Au microscope, les levures sont généralement rondes à ovales, mais peuvent avoir un aspect en « bouteille de Perrier » ou en cacahuète, et elles peuvent être isolées, en grappes, ou adhérentes aux kératinocytes (Figure 7). Les levures de M. pachydermatis font 3 à 8 μm de diamètre, avec bourgeonnement unipolaire et formation d’un col au site de développement de la cellule-fille 8. Il n’est pas nécessaire d’observer un nombre précis de levures pour établir le diagnostic, car leur nombre peut différer selon les localisations anatomiques, et les nombres considérés comme normaux peuvent également varier d’une race à l’autre.
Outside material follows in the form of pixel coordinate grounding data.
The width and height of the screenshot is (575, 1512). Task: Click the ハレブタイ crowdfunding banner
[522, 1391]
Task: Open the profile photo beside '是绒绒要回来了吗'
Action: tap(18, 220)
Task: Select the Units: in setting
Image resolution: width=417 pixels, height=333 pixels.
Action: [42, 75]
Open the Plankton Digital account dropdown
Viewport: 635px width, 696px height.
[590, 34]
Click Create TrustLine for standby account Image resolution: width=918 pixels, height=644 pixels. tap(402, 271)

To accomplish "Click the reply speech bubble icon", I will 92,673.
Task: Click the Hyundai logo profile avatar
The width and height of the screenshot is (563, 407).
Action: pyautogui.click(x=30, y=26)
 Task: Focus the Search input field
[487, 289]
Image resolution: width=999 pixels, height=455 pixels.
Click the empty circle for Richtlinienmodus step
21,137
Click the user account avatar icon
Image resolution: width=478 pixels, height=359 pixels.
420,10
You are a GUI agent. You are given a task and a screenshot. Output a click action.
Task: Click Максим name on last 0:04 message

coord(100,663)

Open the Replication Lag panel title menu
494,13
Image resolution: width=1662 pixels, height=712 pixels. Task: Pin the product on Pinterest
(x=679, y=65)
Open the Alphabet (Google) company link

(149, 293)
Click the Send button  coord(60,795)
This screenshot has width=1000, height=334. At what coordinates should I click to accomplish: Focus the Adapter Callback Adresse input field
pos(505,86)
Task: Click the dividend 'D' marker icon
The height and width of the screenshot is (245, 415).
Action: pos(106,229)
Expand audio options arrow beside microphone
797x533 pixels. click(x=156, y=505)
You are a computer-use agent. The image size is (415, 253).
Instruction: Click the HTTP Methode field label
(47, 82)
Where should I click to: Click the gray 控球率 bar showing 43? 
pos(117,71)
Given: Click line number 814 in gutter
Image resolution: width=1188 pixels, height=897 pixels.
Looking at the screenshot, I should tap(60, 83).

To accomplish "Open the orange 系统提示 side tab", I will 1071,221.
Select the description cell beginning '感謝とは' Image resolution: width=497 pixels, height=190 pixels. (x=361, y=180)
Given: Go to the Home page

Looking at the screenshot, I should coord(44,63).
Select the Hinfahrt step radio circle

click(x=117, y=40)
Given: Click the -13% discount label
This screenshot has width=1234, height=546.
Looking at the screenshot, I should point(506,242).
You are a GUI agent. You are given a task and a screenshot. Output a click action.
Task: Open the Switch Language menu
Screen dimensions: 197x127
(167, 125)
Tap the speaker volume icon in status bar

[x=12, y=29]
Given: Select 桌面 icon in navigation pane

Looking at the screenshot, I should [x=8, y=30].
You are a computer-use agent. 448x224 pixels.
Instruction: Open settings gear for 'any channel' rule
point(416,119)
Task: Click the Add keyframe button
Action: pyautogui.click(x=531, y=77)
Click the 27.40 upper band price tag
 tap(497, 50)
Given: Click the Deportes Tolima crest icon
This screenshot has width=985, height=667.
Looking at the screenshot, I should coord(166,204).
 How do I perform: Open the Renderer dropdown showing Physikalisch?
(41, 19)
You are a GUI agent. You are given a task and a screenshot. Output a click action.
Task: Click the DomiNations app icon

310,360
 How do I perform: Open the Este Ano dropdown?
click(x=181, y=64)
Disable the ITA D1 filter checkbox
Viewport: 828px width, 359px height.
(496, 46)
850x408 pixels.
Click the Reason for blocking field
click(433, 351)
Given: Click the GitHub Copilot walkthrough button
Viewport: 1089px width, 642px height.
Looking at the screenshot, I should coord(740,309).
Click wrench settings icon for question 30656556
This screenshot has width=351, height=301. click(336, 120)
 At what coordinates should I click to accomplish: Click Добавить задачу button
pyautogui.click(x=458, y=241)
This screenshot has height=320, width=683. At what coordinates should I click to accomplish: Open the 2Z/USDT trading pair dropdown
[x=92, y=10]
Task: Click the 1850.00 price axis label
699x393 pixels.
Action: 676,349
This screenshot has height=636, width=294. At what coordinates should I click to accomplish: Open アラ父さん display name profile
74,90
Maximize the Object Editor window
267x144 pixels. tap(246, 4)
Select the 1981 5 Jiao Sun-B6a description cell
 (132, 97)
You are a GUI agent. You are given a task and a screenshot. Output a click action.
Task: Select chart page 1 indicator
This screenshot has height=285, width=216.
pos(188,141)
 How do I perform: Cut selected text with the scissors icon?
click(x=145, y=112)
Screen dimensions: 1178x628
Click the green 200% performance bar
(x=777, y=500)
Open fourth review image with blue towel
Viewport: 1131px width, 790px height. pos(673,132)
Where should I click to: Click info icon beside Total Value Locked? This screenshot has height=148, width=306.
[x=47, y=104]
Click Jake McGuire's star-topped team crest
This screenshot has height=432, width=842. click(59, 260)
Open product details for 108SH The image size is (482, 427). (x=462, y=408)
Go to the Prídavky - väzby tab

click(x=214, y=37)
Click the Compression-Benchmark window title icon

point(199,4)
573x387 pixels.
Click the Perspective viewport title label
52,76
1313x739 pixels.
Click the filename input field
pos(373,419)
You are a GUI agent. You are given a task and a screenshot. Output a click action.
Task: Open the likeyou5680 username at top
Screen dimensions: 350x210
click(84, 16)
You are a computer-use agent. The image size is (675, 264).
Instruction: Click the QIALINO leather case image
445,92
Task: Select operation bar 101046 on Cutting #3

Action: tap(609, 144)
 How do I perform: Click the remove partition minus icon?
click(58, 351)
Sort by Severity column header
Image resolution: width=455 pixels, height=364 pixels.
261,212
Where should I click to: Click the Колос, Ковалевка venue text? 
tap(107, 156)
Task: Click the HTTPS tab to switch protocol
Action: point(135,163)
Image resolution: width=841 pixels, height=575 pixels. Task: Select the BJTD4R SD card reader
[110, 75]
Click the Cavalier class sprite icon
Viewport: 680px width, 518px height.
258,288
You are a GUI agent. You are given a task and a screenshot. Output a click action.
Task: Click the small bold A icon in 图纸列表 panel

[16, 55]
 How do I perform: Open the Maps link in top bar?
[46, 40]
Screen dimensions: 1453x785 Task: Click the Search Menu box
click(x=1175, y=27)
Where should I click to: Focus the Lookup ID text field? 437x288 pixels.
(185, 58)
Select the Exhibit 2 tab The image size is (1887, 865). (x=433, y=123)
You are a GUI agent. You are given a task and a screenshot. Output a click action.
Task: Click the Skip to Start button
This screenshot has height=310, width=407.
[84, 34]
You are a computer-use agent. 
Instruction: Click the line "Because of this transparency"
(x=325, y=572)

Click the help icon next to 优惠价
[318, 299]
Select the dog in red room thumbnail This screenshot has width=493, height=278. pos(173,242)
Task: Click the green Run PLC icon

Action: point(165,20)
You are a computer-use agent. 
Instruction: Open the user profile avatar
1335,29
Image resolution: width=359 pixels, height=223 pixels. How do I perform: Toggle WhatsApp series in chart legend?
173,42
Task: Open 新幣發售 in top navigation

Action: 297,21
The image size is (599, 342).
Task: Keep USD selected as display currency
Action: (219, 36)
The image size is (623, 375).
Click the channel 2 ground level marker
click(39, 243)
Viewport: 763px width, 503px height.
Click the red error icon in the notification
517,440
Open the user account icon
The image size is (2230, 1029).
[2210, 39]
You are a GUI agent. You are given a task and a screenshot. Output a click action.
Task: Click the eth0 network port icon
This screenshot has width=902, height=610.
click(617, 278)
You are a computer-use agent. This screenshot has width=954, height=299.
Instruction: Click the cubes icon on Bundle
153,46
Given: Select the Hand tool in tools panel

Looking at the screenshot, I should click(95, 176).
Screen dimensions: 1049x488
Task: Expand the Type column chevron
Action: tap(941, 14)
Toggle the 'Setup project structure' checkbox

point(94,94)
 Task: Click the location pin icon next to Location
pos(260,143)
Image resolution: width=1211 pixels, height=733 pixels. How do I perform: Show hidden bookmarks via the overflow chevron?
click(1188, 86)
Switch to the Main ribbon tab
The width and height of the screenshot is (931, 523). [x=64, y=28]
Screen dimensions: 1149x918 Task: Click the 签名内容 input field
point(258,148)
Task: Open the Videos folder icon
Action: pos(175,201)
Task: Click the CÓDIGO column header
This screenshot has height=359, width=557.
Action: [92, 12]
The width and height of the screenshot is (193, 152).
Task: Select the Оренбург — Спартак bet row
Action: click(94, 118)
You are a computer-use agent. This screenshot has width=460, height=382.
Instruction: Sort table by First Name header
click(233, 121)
Toutefois, dans certaines études, le diagnostic de dermatite à Malassezia repose sur l’un des critères suivants : plus de 2 organismes observés par champ à fort grossissement (x 400) quelle que soit la technique de prélèvement 4, 4 levures ou plus par champ à immersion (x 1000) 3, plus de 10 organismes visibles dans 15 champs à immersion différents avec un prélèvement par scotch-test 2, ou au moins 1 levure visible dans 10 champs à immersion 11. Toutefois, en raison de l’existence probable de réaction d’hypersensibilité aux antigènes des levures, l’observation d’un nombre même limité de levures peut s’avérer significative.

Examen cytologique d’un scotch-test

Figure 7. Examen cytologique d’un scotch-test, coloré avec un kit de coloration classique, révélant la présence de M. pachydermatis (grossissement x 100). 
© Dr. Katherine Doerr/Dermatology for Animals

Culture 

Hormis à des fins de recherche, l’utilité de la culture pour le diagnostic de la dermatite à Malassezia est controversée. M. pachydermatis est relativement facile à cultiver sur une gélose de Sabouraud au dextrose à une température comprise entre 32 et 37º C, car elle est non-lipodépendante. Quelques souches peuvent être plus difficiles à cultiver, et le fait de créer une atmosphère à 5-10 % de dioxyde de carbone permet généralement d’augmenter la fréquence d’isolement des levures et le nombre de colonies 19. Les milieux qui permettent de cultiver les Malassezia à la fois lipodépendantes et non-lipodépendantes incluent la gélose de Dixon modifiée et le milieu de Leeming 5,19. Lorsqu’une culture quantitative est nécessaire, le prélèvement peut être réalisé en appliquant une boîte de contact ou un tube rempli d’un détergent spécifique sur la peau 6. Là encore, il est prudent de rappeler que quels que soient les résultats de la culture quantitative, Malassezia reste un organisme commensal et que ces résultats n’ont que peu ou pas de valeur diagnostique.

Biopsie 

La biopsie cutanée n’est pas un examen complémentaire spécifique, car les Malassezia ne s’observent à l’histologie que dans 70 % des cas (Figure 8). Les caractéristiques histologiques de la maladie incluent parakératose, dermatite superficielle périvasculaire à interstitielle avec hyperplasie irrégulière, spongiose, exocytose lymphocytaire nette (CD3+) et accumulation sous-épithéliale de mastocytes 4. Les Malassezia peuvent être visibles dans la kératine superficielle, mais cela ne signifie pas pour autant qu’elles soient pathogènes. En revanche, la présence de levures dans les follicules pileux est toujours anormale 20.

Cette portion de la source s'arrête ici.